The Moody’s/REAL Commercial Property Price indices fell 1.5 % in October from September to the lowest since August 2002.
Prices were down 36% from a year earlier and are now 44% below the peak in October 2007, Moody’s Investors Service said.
The gloomy news follows predictions from commercial property brokers, including Jones Lang LaSalle and Grubb & Ellis, that office vacancies may approach 20% next year as employers hold off hiring.
‘The number one issue facing commercial real estate right now is the value declines that we’ve seen since prices peaked,’ Matthew Anderson, a partner at Foresight Analytics in Oakland, California.
Also worrying is that an estimated $1.4 trillion of commercial real estate debt is scheduled to mature over the next five years and Foresight estimates that 53% of it is underwater, meaning the value of the property is less than the mortgage.
Commercial property values may decline by a total of 50% from the peak to the bottom, Anderson added. ‘This is the worst that we’ve seen since World War II,’ he commented.

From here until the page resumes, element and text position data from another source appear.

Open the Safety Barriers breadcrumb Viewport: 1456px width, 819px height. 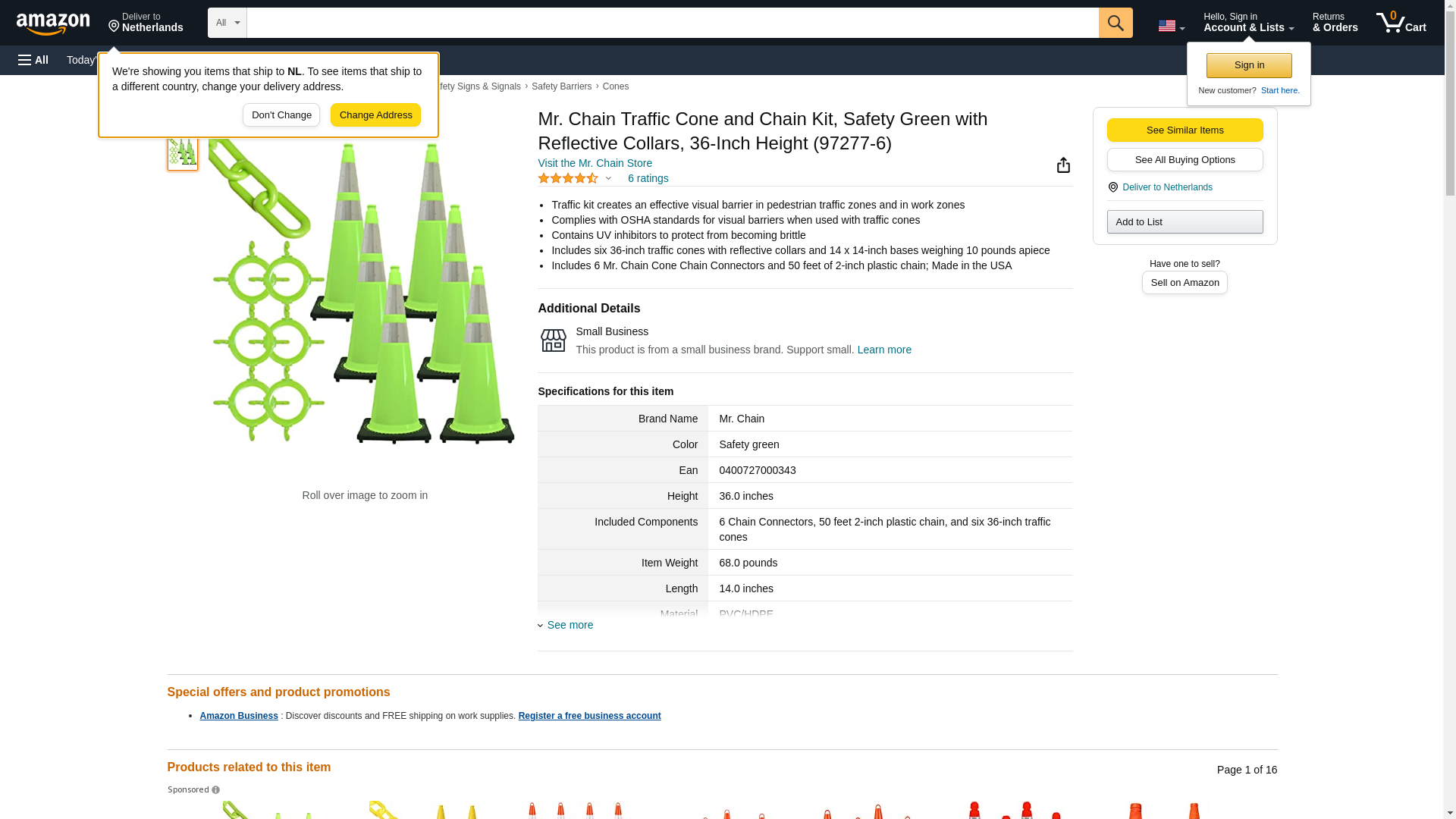click(x=561, y=86)
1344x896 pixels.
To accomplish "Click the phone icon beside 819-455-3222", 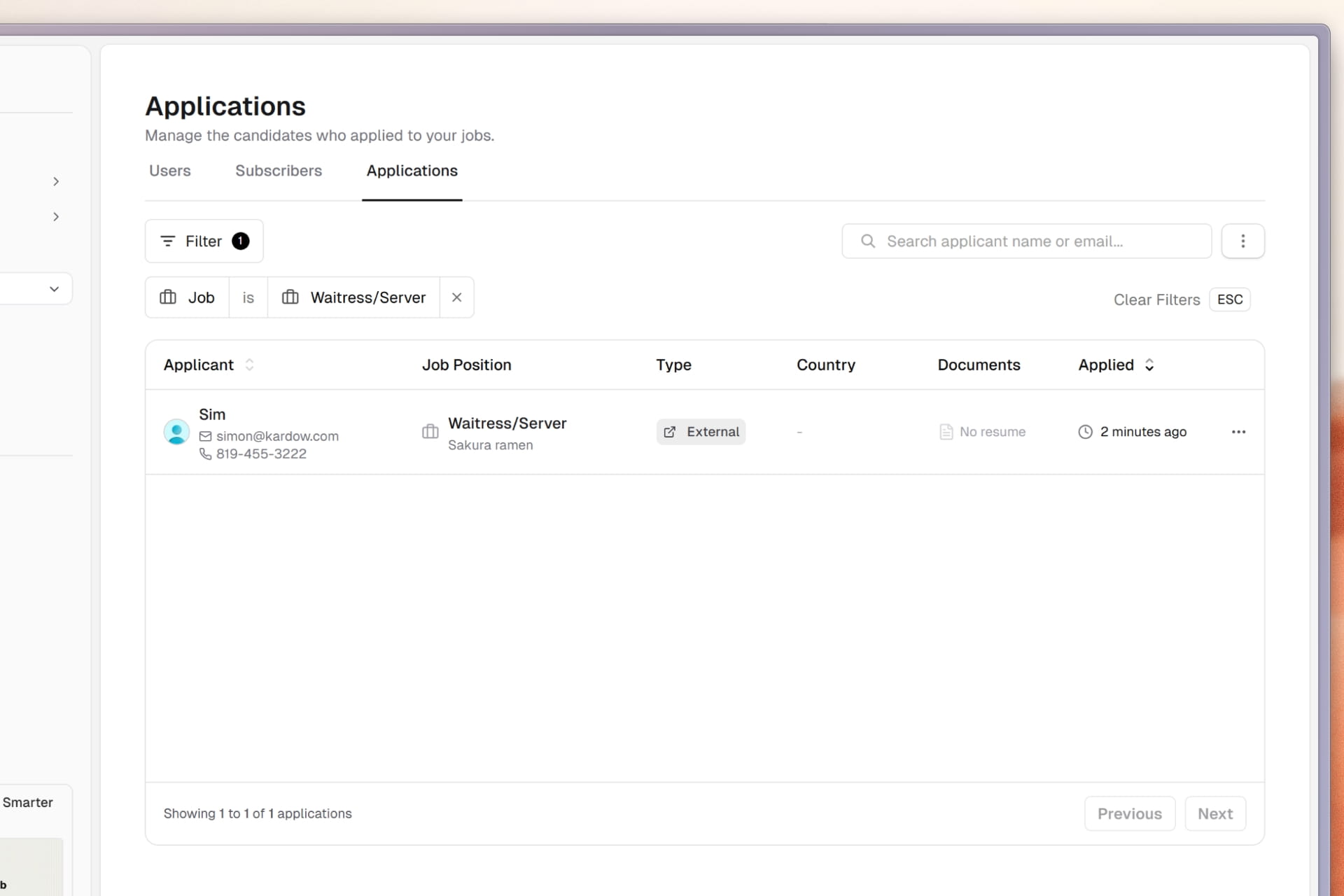I will tap(205, 454).
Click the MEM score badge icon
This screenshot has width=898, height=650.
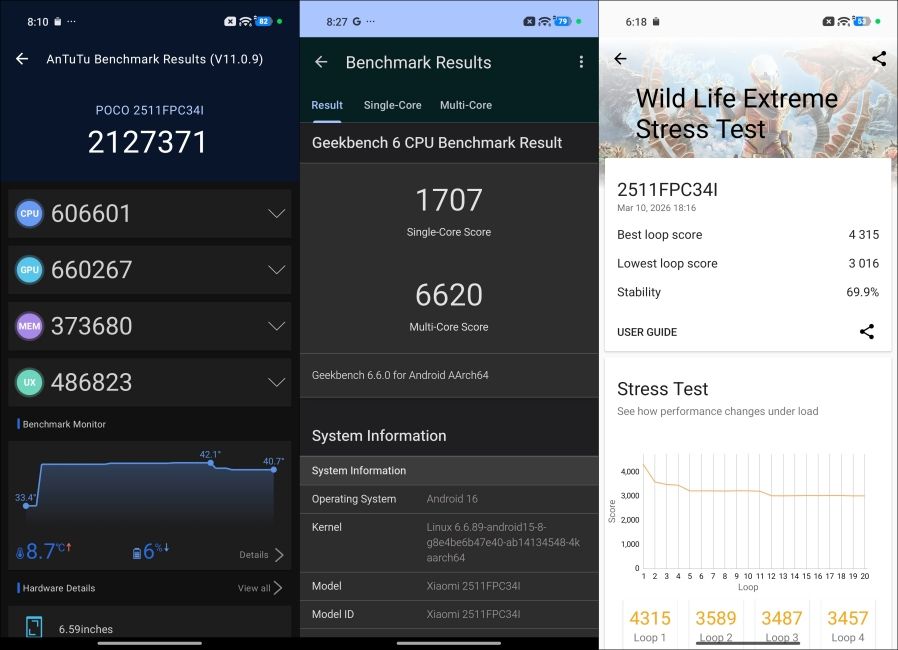point(29,325)
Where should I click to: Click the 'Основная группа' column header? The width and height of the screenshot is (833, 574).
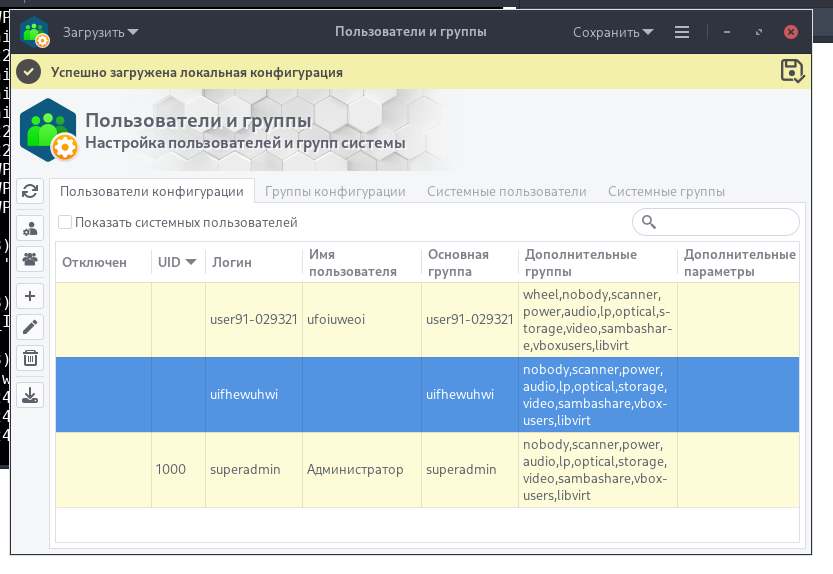pyautogui.click(x=457, y=263)
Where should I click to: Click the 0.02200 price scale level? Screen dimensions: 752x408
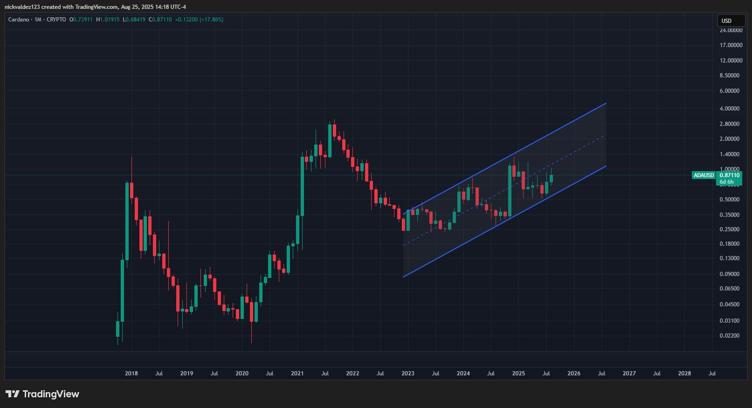coord(731,336)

He also predicted that delinquencies for commercial real estate mortgages held by banks may increase by 5.6% in the fourth quarter of 2009 and reach 8% next year.
The delinquency rate for US commercial mortgage-backed securities rose to 4.47% as of the end of November, Moody’s Investors Service said.
That’s almost six times the rate of 0.75% a year ago.
And last week the Mortgage Bankers Association reported that delinquency rates continued to rise in the third quarter on properties held by all but one of the five major commercial real estate investor groups tracked by the MBA. Defaults were the highest among holders of bank, thrift and CMBS loans.
Meanwhile, in its 2010 outlook for structured finance released this week, Fitch Ratings predicts that, as a result of protracted illiquidity and refinance risk, CMBS loan delinquencies are projected to increase by 6% by the first quarter 2010 and as high as 12% by the end of 2012.
Recovery in the commercial real estate sector will lag the broader economy, with operating cash flows expected to decline across all property types over the next 18 months to two years, Fitch said.